I can't tell exactly if this question is high end A-level or university based. The question seems so confusing and it's "mathematics and physics problems at the level of university engineering admissions interviews"

This is defo a university admissions level question - I only said hard AS because mechanics is AS and the kind of stuff they ask in the A-Level exams isn't far off this and can be harder tbh.

essentially you have three equations like in the summary(have you derived all three?)
What might help is leaving u and u and subbing in it's value at the end once you have values for v/w in terms if u..

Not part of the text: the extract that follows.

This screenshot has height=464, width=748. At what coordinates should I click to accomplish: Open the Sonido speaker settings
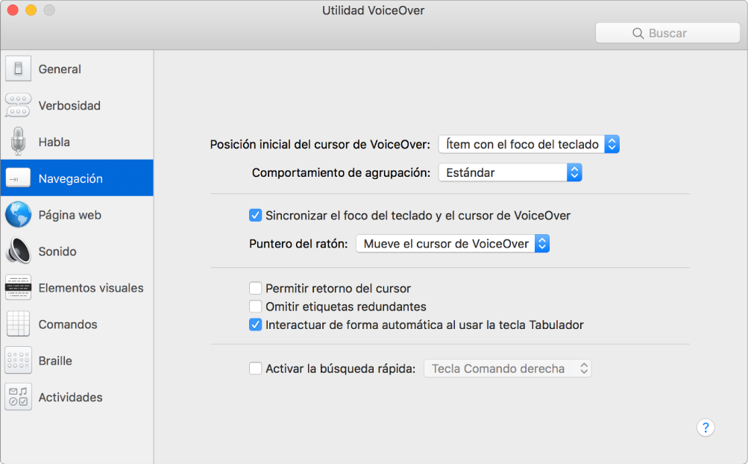pyautogui.click(x=56, y=251)

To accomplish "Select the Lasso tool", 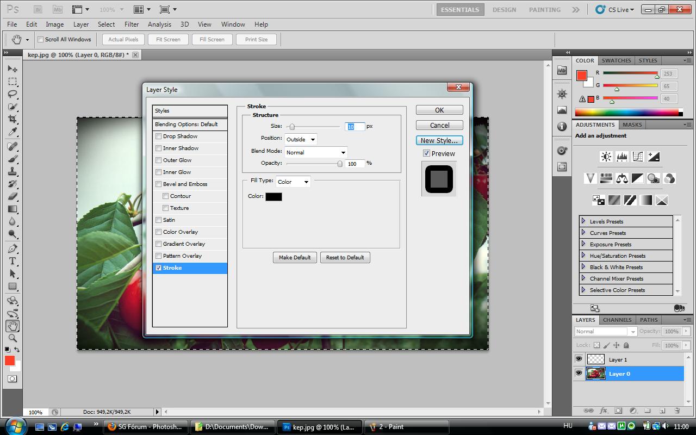I will [x=13, y=94].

I subbed in w=2u+2v into u^2=v^2+w^2/2 then completed the square to get v=-u or v=-u/3

If v=-u then w=0 and that's not really possible if you think about it for the smaller ball to stay still and the larger ball to just rebound with the same speed in the opposite direction.

Subbing v=-u/3 into w=2u+2v gives w=4u/3 which is the rigth answer if you sub in u

So if I substitute w = 2u + 2v into u^2 = v^2 + (w^2)/2, I would get u^2 = 2u^2 + 2uv + 2v^2 + v^2 which equals 0 = u^2 + 2uv + 3v^2, then I complete the square to get 0 = (u+v)^2 + 2v^2 ? Sorry about this, I seem so dam slow at figuring out where the v=-u and v= -u/3 comes from, but I understand that once you get those values you substitute them in.

I got 4uv then completed square to get

(V+2u/3)^2 = u^2/9

Dam I see what I did wrong with expanding (2u+2v)^2, I am so stupid...

no problem the question is pretty hard tbh theres alot to it. Are you preparing for Oxbridge/Imperial?

Beginning to prepare for Cambridge, I doubt I will have a chance to be honest, but it's worth a try.

defo worth a try, I was in the same position last year and wouldn't have been able to do this at all im pretty sure. Im reapplying too, make sure to use isaac physics btw and this is a good link for some physics if you're interrested:
http://www.physics.ox.ac.uk/olympiad/downloads/uyp/upgrade_your_physics.pdf

Thinking of reapplying to Cambridge too - why did you pick it over Oxford may I ask?

I live in Cambridge